▶ FRAGMENTO CITADO

————

Antes de mudarme a la Ciudad de México vivía en Silver Lake, el barrio angelino donde crecí y que ahora aloja a una curiosa mezcla de gays, mexicanos, asiáticos de varias nacionalidades, jóvenes familias blancas y yuppies y una muchedumbre de veinteañeros bisexuales tatuados, perforados y generalmente fascinados por cualquier moda exótica o primitiva, o las dos cosas. Si en algún lugar me siento en casa es ahí, probablemente.

————

▶ EXTRACTO DEL MATERIAL
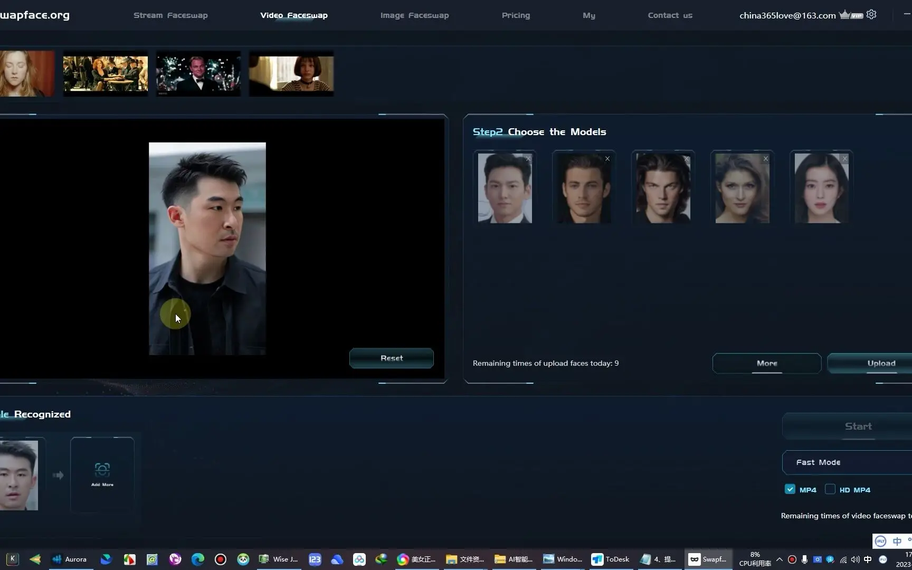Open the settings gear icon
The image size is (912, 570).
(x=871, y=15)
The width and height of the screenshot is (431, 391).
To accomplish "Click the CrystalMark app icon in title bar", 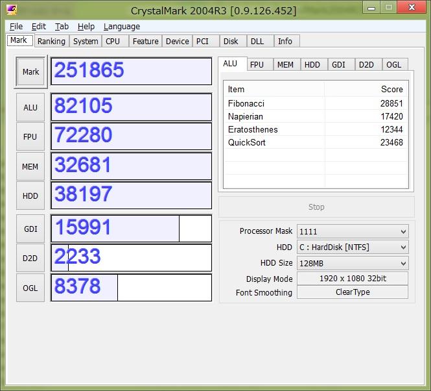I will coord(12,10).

————

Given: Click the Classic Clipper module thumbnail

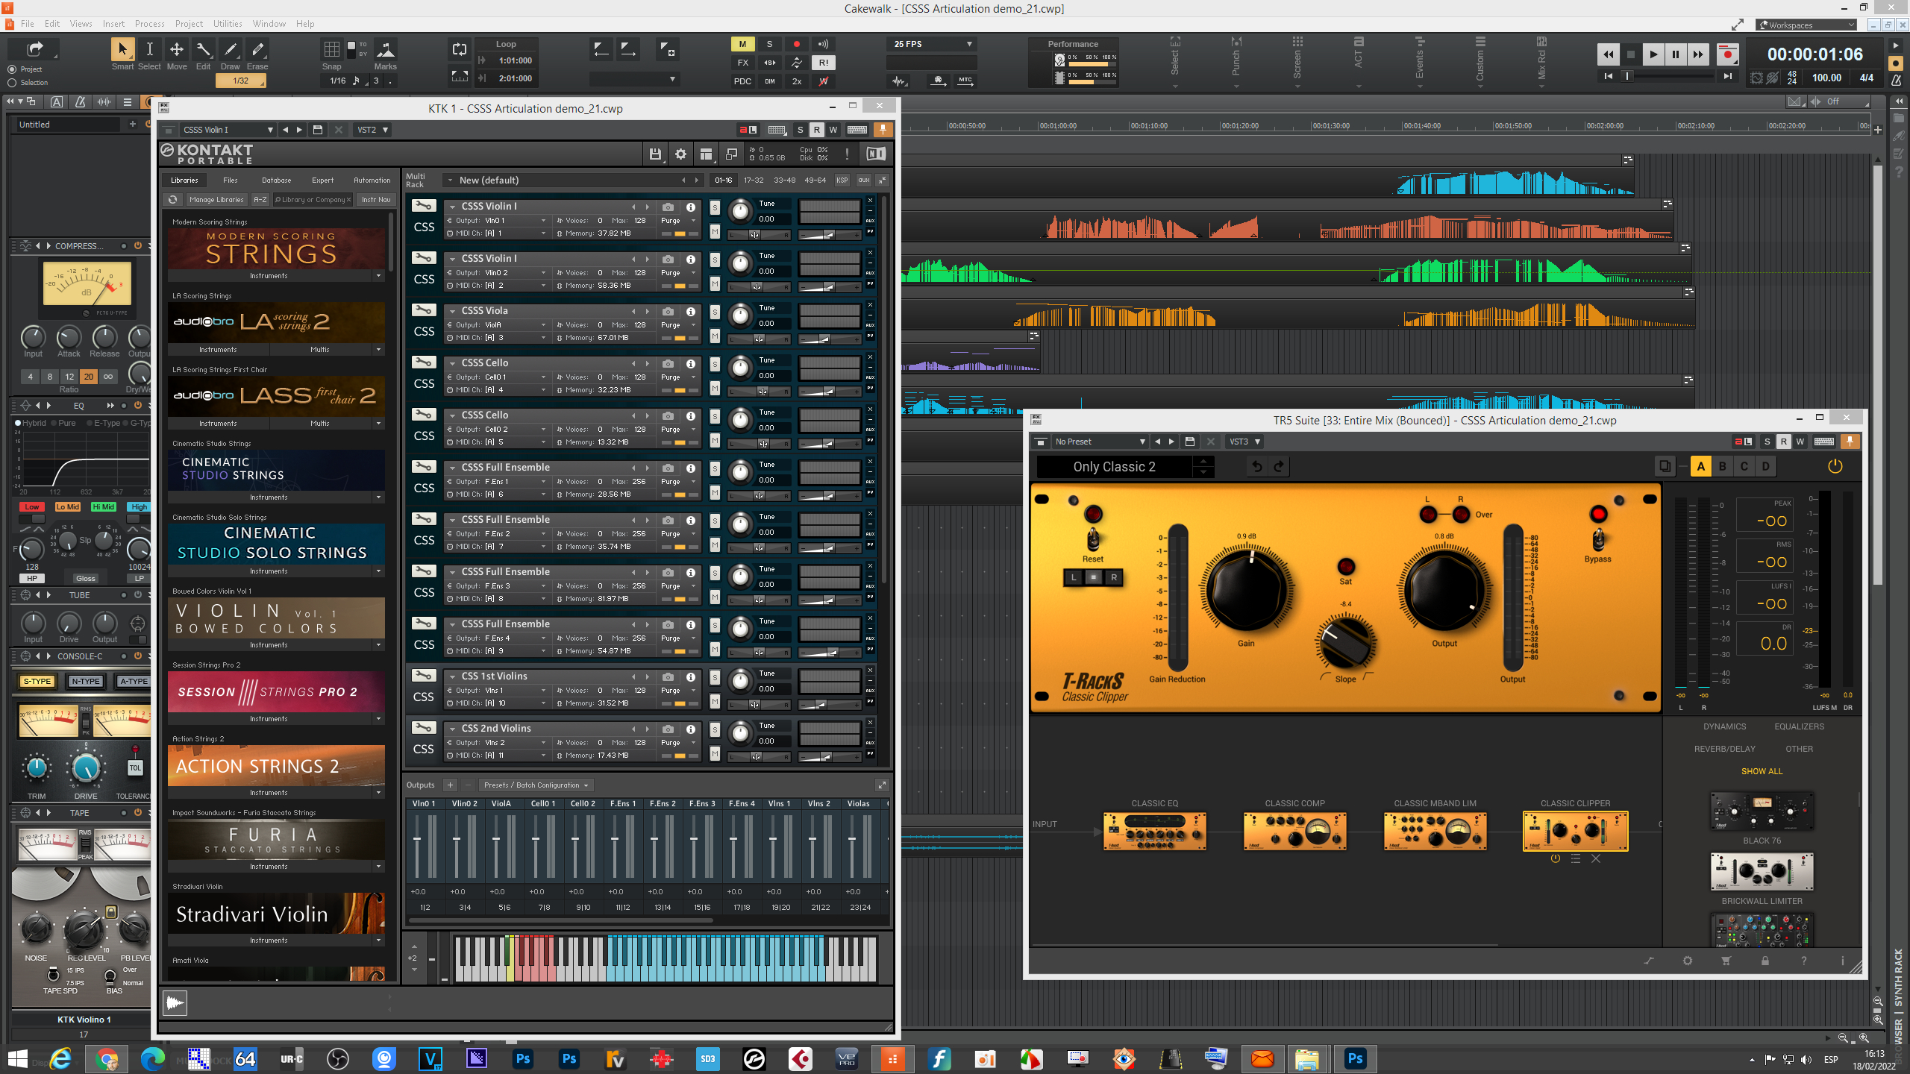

————

▶ OBJETIVO DE LA TAREA
Según el fragmento citado, ¿en qué barrio vivía quien narra antes de mudarse a la Ciudad de México?

▶ RESULTADO DEL EJERCICIO
En Silver Lake, el barrio angelino donde creció.